Eleições 2020

STF confirma: para votar, basta um documento com foto

Título eleitoral não é obrigatório, segundo a Corte. Primeiro turno está marcado para 15 de novembro

Reprodução/TSE
Mais de 147 milhões de pessoas estão aptas a participar da eleição deste ano

São Paulo – Para votar nas eleições do próximo 15 de novembro, não é preciso título eleitoral. Basta levar qualquer documento oficial de identidade com foto. A decisão é do plenário do Supremo Tribunal Federal (STF), que julgou procedente Ação Direta de Inconstitucionalidade (ADI) 4.467, ajuizada pelo PT. O partido questionava a obrigatoriedade de o eleitor portar dois documentos para votar, prevista na Lei 9.504, de 1997. Mais de 147 milhões de pessoas podem ir às urnas.
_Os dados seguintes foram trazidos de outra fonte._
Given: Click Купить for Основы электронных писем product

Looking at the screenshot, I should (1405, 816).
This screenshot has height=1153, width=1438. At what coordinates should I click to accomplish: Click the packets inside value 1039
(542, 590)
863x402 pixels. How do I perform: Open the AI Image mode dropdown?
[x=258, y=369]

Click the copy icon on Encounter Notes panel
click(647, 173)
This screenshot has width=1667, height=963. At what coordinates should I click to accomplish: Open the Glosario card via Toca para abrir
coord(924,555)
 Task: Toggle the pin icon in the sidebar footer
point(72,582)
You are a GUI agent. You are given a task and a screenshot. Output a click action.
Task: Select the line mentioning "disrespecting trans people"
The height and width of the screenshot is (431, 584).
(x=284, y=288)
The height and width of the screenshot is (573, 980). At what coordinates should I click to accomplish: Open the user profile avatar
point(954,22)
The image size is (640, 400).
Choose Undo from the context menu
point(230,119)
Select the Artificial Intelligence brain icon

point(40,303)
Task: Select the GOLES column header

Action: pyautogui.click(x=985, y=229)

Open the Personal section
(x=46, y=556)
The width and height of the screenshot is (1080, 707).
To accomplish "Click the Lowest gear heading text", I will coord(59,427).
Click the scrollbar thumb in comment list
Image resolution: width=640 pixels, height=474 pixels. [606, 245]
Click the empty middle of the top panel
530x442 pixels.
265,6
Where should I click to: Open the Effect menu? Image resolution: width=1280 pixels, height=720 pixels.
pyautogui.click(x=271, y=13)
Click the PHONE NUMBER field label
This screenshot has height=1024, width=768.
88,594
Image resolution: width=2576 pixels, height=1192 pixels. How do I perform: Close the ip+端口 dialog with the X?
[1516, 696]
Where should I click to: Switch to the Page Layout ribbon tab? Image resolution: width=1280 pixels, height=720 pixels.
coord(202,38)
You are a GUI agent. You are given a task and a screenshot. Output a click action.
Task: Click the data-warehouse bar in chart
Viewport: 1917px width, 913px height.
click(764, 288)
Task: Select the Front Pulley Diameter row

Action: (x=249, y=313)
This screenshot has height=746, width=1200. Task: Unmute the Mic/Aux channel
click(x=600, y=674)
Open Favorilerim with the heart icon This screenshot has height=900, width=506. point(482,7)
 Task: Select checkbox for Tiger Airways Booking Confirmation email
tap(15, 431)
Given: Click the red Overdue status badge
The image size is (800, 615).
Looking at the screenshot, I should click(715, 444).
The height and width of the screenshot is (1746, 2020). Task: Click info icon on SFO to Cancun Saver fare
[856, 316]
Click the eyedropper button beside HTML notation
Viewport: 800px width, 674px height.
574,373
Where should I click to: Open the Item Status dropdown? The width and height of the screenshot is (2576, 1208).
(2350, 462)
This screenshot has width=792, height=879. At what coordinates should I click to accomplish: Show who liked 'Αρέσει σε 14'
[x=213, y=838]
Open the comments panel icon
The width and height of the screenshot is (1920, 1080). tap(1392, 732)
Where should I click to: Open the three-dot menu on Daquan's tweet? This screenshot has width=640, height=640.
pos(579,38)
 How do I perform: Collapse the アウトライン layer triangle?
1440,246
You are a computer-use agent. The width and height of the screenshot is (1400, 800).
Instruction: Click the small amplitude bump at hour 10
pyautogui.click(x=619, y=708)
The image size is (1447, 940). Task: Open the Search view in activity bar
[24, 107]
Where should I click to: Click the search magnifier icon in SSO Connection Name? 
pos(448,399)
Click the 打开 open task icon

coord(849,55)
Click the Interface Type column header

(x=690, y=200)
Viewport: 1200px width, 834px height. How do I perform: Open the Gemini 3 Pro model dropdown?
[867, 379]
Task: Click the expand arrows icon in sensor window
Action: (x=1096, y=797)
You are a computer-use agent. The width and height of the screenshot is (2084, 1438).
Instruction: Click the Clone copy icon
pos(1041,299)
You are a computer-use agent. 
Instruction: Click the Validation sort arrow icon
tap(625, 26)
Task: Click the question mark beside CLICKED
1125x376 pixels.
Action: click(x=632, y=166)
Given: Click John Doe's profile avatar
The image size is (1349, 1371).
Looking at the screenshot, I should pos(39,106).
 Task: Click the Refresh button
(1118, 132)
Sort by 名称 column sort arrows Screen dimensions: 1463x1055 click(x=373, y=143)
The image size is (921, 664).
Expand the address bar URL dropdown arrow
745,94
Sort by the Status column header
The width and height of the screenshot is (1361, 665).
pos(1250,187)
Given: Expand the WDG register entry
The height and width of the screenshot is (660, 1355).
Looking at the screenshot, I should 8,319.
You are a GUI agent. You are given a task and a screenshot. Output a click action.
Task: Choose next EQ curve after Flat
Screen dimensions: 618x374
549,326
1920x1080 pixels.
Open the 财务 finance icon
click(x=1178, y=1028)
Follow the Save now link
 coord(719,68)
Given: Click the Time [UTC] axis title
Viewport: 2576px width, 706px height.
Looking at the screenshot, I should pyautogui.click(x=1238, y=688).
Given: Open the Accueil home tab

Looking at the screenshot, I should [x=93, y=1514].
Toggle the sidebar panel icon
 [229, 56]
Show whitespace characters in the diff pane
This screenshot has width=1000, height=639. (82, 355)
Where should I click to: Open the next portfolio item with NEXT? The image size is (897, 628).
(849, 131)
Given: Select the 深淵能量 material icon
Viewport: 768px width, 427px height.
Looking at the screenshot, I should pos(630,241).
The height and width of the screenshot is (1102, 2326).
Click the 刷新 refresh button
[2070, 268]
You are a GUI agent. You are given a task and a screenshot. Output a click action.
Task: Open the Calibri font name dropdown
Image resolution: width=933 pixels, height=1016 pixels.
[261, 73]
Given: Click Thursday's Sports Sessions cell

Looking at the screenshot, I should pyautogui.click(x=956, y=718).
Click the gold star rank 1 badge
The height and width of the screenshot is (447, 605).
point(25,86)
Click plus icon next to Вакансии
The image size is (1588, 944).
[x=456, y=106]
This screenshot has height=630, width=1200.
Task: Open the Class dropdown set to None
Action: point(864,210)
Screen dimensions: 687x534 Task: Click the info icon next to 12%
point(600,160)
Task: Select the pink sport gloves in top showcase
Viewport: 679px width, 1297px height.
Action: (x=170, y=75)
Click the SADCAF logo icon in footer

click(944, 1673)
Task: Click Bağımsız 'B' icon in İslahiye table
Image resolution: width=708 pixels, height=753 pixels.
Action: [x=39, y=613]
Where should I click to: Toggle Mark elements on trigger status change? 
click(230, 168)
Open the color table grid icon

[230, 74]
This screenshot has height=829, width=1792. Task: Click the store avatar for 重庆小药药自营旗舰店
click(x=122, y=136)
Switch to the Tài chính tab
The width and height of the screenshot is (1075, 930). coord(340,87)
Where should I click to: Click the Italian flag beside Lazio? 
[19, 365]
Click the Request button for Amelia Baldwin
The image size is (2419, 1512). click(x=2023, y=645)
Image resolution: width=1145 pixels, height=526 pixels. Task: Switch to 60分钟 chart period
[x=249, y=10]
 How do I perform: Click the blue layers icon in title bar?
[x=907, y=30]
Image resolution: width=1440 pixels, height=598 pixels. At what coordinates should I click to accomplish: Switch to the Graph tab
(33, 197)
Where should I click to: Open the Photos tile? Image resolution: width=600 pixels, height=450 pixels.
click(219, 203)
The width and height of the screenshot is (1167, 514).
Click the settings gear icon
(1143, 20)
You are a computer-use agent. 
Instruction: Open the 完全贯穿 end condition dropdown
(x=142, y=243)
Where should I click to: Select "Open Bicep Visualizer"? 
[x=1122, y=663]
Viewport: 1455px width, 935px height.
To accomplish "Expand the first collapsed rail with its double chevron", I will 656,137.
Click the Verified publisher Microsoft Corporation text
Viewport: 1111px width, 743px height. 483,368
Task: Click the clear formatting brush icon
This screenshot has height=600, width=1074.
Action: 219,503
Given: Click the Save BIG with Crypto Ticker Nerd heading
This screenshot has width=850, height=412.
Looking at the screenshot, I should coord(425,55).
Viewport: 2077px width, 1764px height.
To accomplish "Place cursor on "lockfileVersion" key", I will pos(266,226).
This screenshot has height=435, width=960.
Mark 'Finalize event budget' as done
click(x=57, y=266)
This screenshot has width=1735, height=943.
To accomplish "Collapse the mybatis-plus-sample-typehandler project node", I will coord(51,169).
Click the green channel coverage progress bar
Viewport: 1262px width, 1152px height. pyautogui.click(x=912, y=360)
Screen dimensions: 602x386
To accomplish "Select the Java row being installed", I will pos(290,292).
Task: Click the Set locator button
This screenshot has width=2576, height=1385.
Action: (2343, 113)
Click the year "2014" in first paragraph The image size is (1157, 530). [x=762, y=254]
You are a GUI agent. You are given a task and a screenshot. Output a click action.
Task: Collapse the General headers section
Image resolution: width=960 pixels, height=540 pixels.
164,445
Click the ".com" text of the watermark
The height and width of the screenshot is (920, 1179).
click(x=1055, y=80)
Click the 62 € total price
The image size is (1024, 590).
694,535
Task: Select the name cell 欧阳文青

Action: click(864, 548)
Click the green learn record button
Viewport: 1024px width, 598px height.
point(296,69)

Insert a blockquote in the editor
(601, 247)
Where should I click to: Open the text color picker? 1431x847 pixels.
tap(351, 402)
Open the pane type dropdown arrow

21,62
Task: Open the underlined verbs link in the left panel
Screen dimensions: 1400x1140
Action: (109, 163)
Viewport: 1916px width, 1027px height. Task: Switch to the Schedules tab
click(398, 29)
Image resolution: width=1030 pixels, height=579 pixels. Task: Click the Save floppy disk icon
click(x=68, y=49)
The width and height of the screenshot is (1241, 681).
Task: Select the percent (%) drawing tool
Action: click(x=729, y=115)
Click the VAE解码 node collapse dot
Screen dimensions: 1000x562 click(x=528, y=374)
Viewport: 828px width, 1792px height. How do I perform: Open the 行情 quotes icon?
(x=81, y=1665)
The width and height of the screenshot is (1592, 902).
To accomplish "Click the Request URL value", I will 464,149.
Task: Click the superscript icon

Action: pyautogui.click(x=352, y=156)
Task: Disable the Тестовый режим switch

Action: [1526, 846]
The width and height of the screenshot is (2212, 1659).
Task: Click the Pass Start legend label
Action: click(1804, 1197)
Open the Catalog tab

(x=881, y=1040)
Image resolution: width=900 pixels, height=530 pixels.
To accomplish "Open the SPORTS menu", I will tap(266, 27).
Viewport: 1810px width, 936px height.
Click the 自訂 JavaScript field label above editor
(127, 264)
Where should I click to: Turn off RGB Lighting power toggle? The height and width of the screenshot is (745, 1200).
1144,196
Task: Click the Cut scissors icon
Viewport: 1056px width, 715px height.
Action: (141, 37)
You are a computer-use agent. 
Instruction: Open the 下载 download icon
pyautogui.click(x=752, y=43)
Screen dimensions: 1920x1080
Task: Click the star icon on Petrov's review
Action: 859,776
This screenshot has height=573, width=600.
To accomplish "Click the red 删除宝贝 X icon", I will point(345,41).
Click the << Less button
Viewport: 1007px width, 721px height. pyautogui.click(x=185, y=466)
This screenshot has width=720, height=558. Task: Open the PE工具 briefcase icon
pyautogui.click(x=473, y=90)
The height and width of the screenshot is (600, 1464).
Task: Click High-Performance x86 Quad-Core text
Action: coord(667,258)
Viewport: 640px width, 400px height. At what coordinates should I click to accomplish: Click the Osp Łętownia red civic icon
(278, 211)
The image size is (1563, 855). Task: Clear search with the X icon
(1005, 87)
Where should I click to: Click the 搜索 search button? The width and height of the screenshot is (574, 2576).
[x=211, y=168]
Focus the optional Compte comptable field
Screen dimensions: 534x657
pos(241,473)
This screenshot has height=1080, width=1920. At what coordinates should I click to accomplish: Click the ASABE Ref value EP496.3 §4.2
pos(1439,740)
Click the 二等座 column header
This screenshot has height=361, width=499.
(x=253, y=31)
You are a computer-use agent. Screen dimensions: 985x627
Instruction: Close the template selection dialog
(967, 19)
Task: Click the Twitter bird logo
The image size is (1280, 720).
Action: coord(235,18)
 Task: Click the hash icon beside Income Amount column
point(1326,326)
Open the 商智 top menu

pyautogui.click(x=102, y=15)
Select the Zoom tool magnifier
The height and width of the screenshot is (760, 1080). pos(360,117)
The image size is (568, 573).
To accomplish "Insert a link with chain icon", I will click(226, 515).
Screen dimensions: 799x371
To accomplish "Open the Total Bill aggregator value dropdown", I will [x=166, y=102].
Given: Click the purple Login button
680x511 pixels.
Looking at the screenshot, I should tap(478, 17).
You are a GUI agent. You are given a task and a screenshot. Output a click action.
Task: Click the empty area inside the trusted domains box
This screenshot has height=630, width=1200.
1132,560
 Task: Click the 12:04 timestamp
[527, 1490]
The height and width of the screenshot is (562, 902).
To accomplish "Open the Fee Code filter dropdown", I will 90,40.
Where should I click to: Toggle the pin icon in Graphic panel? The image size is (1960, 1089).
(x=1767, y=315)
“Com a decisão, o dispositivo legal foi tornado sem efeito, e a Suprema Corte reafirmou o entendimento, aplicado desde as eleições de 2010, segundo o qual o eleitor só ficará impedido de votar caso não apresente documento oficial com foto que permita a sua identificação por parte do mesário”, comenta o Tribunal Superior Eleitoral (TSE).

Direitos políticos

De acordo com a relatora da ADI, ministra Rosa Weber, embora tenha perdido força com a biometria, o tema ainda causa discussão. “Há situações em que os eleitores serão identificados mediante exibição de documento com foto: os que ainda não fizeram o cadastramento biométrico ou não puderem utilizar a biometria no dia da votação (em razão da indisponibilidade do sistema, da impossibilidade de leitura da impressão digital ou de situações excepcionais e imprevisíveis)”, lembra o TSE.

Para a ministra, com o objetivo anunciado de evitar fraudes, a medida criou um obstáculo ao eleitor. Essa limitação poderia impedir alguns deles de participar do processo, prejudicando a chamada soberania popular. O título é importante para localização da seção eleitoral, por exemplo, “mas a ausência do mesmo não importa nenhuma interferência no exercício pleno dos direitos políticos do eleitorado”.